System.security.allowDomain()

Availability

Flash Player 6; behavior changed in Flash Player 7.

Usage

System.security.allowDomain("domain1", "domain2, ... domainN")

Parameters

domain1, domain2, ... domainN Strings that specify domains that can access objects and variables in the file containing the System.Security.allowDomain() call. The domains can be formatted in the following ways:

• "domain.com"
• "http://domain.com"
• "http://IPaddress"

Description

Method; allows SWF files in the identified domains to access objects and variables in the calling SWF file, or in any other SWF file from the same domain as the calling SWF file.

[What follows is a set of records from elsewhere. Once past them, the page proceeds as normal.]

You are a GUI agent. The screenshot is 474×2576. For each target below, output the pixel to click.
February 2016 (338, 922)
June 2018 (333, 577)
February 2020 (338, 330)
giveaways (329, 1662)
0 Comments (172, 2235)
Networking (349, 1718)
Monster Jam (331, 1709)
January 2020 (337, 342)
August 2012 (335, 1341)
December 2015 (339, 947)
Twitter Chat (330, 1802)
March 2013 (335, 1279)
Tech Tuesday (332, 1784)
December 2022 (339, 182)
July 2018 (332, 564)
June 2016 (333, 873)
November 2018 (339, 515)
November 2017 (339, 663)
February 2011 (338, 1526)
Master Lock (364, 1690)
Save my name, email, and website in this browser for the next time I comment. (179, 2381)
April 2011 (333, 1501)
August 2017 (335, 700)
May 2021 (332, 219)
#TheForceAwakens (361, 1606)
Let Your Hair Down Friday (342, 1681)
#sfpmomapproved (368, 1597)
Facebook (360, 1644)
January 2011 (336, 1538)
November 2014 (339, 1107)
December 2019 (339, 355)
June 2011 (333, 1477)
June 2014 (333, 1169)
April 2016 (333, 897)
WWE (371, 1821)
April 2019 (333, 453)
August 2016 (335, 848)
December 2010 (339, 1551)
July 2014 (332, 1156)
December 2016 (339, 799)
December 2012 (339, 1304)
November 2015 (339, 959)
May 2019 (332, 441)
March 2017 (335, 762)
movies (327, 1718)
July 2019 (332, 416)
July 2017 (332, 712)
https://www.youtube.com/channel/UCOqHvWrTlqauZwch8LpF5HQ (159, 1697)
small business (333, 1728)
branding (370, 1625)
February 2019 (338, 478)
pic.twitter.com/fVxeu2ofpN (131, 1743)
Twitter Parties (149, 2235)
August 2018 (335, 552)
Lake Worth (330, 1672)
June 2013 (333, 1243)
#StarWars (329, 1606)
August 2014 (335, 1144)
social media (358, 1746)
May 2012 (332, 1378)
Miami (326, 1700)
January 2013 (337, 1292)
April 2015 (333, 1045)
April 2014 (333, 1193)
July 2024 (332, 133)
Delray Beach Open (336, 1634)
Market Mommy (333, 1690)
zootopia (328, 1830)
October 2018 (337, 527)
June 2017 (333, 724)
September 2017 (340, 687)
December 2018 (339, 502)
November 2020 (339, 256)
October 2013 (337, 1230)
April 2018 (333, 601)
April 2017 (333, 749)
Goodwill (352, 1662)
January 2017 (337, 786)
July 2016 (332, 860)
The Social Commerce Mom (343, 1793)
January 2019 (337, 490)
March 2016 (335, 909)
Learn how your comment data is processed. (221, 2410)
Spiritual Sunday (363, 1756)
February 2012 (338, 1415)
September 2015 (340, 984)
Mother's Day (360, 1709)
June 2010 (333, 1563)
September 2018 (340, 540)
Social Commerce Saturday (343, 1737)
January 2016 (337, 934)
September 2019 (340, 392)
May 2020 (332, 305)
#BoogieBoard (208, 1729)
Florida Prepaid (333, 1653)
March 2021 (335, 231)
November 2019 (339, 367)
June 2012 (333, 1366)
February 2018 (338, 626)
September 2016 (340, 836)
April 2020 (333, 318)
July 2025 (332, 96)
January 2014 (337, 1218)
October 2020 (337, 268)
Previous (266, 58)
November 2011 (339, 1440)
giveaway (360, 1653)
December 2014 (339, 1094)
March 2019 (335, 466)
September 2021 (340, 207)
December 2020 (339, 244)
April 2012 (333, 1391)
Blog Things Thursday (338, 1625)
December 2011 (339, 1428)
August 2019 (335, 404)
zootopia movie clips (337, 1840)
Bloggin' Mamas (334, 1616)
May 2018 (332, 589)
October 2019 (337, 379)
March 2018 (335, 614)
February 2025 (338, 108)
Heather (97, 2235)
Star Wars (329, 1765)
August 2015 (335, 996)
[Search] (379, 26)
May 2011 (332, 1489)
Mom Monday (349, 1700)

In files playing back in Flash Player 7 or later, the parameter(s) passed must follow exact-domain naming rules. For example, to allow access by SWF files hosted at either www.domain.com or store.domain.com, both domain names must be passed:

// For Flash Player 6
System.security.allowDomain("domain.com");
// Corresponding commands to allow access by SWF files
// that are running in Flash Player 7 or later
System.security.allowDomain("www.domain.com". "store.domain.com");

Also, for files running in Flash Player 7 or later, you can't use this method to allow SWF files hosted using a secure protocol (HTTPS) to permit access from SWF files hosted in nonsecure protocols; you must use System.security.allowInsecureDomain() instead.

Example

The SWF file located at www.macromedia.com/MovieA.swf contains the following lines.

System.security.allowDomain("www.shockwave.com");
loadMovie("http://www.shockwave.com/MovieB.swf", _root.my_mc);

Because MovieA contains the allowDomain() command, MovieB can access the objects and variables in MovieA. If MovieA didn't contain this command, the Flash security implementation would prevent MovieA from accessing MovieB's objects and variables.